Portas: Europeias são escolha entre quem lançou país no resgate e quem trabalhou para sair dele
O presidente do CDS-PP e vice-primeiro-ministro, Paulo Portas, pediu hoje ao partido empenhamento nas eleições europeias, defendendo que serão a escolha entre votar em quem "trabalhou para acabar com o resgate" e quem "lançou Portugal no resgate".
"Vamos empenhar-nos nas eleições europeias. Chamo a atenção desse detalhe, o resgate termina dia 17 de maio, as eleições europeias são no dia 25 de maio. Eu acho que há uma certa causa e consequência", afirmou Paulo Portas.

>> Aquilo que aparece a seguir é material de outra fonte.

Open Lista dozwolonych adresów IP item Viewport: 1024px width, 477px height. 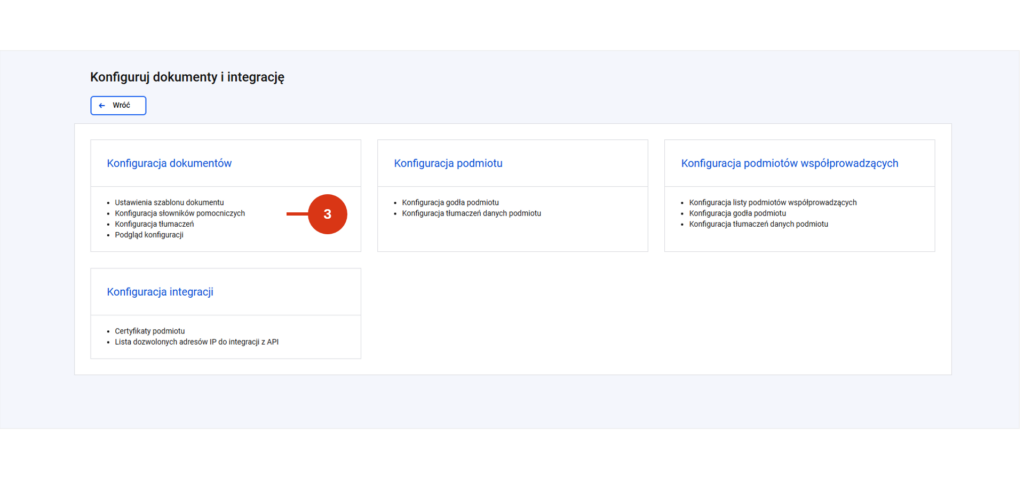(197, 342)
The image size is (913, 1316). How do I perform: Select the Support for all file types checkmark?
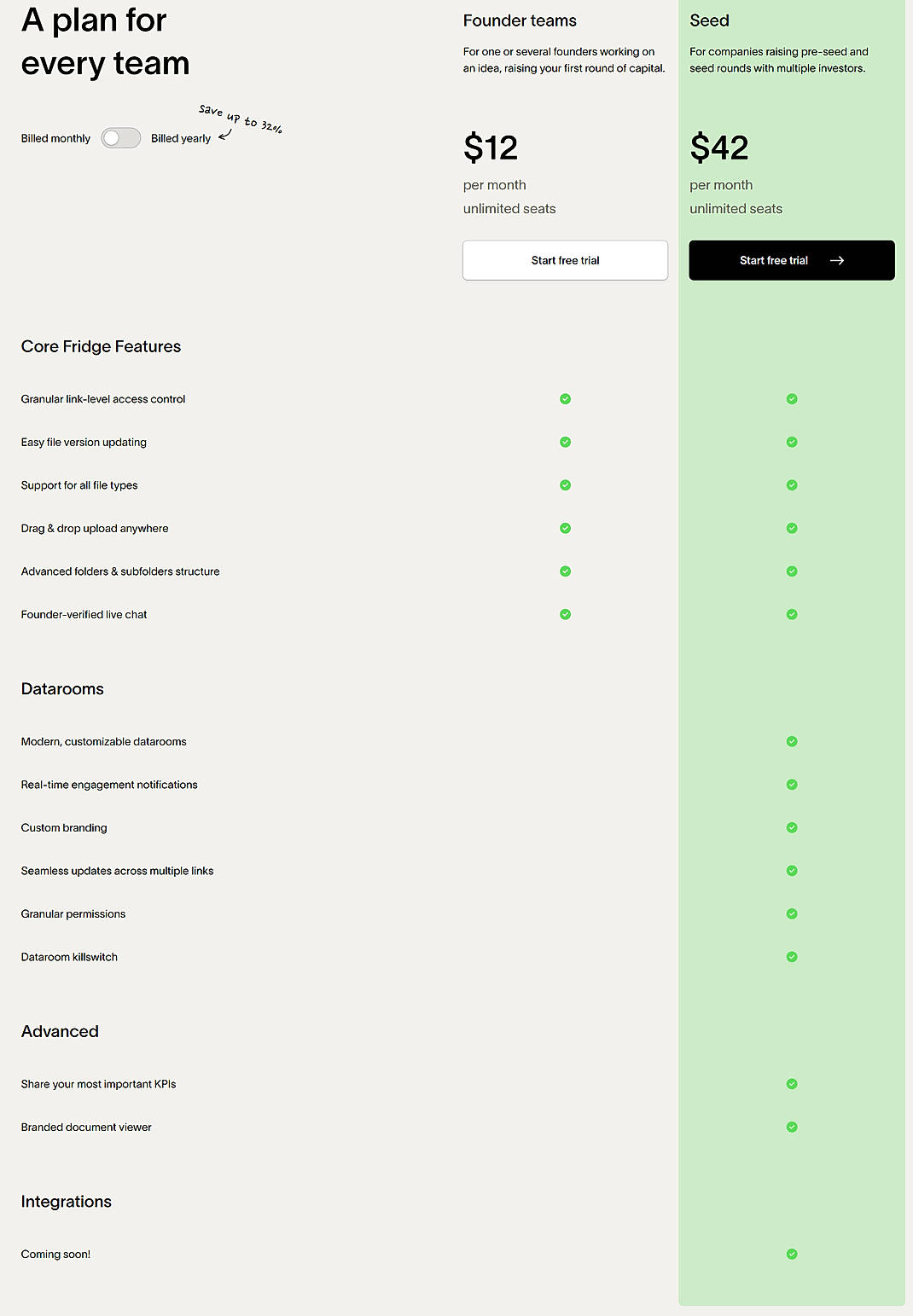pos(565,484)
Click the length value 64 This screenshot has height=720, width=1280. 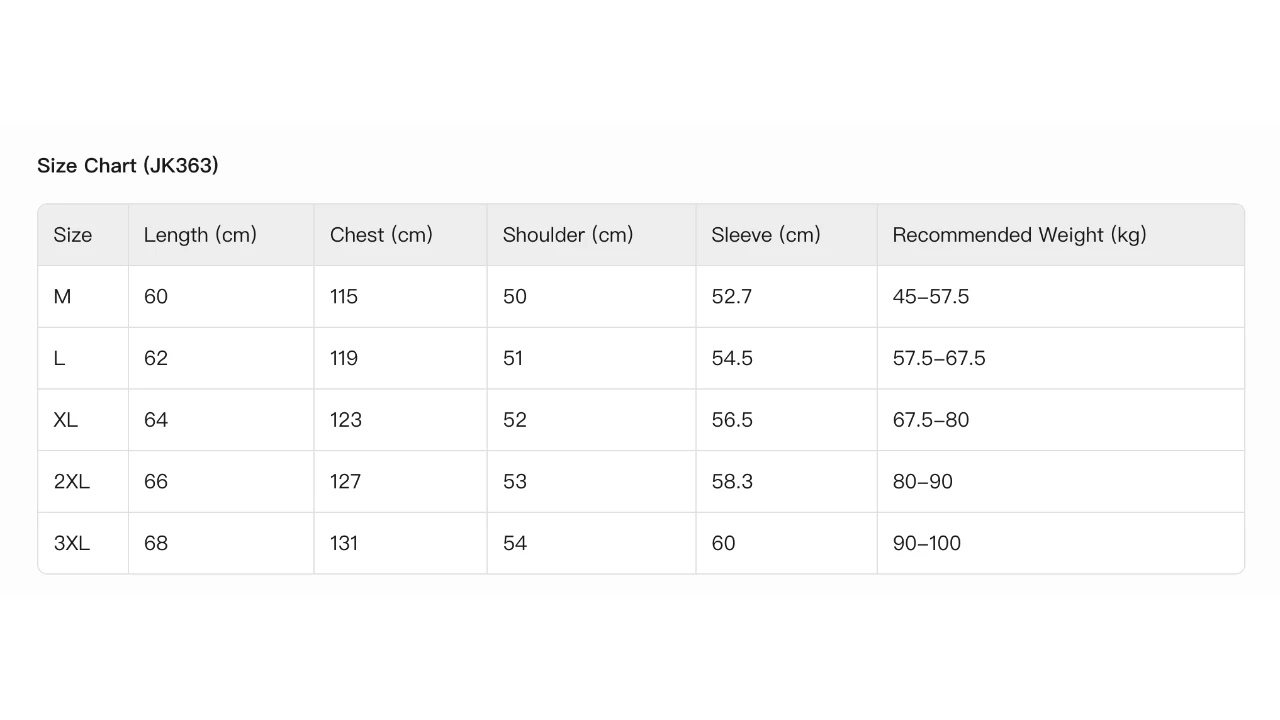[x=156, y=420]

O líder centrista falava no encerramento do XXV Congresso do CDS, que decorreu em Oliveira do Bairro, e que ratificou uma coligação pré-eleitoral com o PSD para as europeias, proposta na moção de estratégia global de Paulo Portas.
"Vamos votar em quem trabalhou para acabar o resgate ou em quem lançou Portugal no resgate?", questionou.
Para Paulo Portas, "o tempo da demagogia, do reino dos demagogos, terminou", "acabou o tempo de ganhar eleições a sacrificar as próximas gerações".
"Nós sofremos muito, a classe média sofreu muito, os idosos sofreram muito, os desempregados sofreram muito. É uma nova fronteira, é um novo tempo, com realismo, com concórdia, com vontade de compromisso, que é aquilo que se espera de gente adulta e responsável", defendeu.
Numa curta referência às disputas internas aos órgãos do partido - Nobre Guedes, apresentado pela tendência Alternativa e Responsabilidade para presidir à mesa do Conselho Nacional, perdeu para Telmo Correia, indicado por Portas - o líder garantiu que a partir de hoje será presidente de todos, os que votaram em si e os que não votaram.
Paulo Portas saudou ainda a criação de um gabinete de estudos no partido, que será particularmente útil no pós-'troika', em que serão precisas "mais ideias", "mais projectos", "mais estudo".